Just like some people like their cars to have a manual transmission while others prefer automatics, librarians tend to fall into one of two MEDLINE camps, those who prefer Ovid and those who prefer PubMed. 

I am an Ovid kind of gal.  Don’t get me wrong I can do a PubMed search and have done them and still do them frequently when I need to, but my MOC (MEDLINE Of Choice) is Ovid.  Since I am in Ovid often enough I tend to see and remember better certain things in my daily searches that might be good teaching methods or examples . 

Because I am not in PubMed as often as Ovid, I don’t have the experience of running across good search examples that I can pass on or use while teaching.  That is why I try and pay particular attention to good PubMed teaching examples as the come up.  I either try and blog about them, tag them, or print them off and save them for later. 

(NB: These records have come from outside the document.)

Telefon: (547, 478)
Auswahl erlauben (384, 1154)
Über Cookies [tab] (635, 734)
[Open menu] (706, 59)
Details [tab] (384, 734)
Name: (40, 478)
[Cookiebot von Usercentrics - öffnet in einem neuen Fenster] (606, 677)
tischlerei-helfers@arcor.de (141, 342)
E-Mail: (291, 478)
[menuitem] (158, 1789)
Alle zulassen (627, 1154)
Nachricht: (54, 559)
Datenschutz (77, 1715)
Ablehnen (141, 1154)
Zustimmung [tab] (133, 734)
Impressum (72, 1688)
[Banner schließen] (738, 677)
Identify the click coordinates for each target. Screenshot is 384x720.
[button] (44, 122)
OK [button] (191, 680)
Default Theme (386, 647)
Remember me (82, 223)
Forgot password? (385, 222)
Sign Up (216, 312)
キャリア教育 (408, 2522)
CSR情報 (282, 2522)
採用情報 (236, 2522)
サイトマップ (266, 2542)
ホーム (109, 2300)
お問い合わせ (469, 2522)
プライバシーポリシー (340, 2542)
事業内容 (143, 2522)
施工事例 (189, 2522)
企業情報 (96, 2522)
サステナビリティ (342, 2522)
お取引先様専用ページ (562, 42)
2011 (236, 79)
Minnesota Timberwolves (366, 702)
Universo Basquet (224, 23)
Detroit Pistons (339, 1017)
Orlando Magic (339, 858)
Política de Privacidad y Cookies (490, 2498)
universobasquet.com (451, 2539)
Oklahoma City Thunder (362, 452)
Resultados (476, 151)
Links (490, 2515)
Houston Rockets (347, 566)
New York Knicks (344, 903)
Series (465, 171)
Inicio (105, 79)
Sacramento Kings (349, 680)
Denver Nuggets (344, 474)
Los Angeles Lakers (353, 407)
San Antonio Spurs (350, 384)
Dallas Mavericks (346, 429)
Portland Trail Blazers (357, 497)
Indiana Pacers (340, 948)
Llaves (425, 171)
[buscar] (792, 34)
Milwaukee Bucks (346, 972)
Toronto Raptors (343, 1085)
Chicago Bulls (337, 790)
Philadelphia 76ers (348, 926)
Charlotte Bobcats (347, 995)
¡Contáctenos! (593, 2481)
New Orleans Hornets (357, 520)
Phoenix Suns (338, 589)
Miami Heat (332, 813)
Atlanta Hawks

The NLM Technical Bulletin has a nice example of how to do effective phrase searching in PubMed.  This is nice because certain things like “text messaging” (their example) are best searched as phrases.  As the Tech Bull notes it is important to look at the Search Details to know whether your term is being applied in the MEDLINE database as you want/think it to be. 

Really I tell everyone when I teach PubMed to look at the Search Details.  Sometimes I wonder how much they really do that or whether the nodding of their head is not in agreement with my point but instead to the beat of some song they have stuck in their head.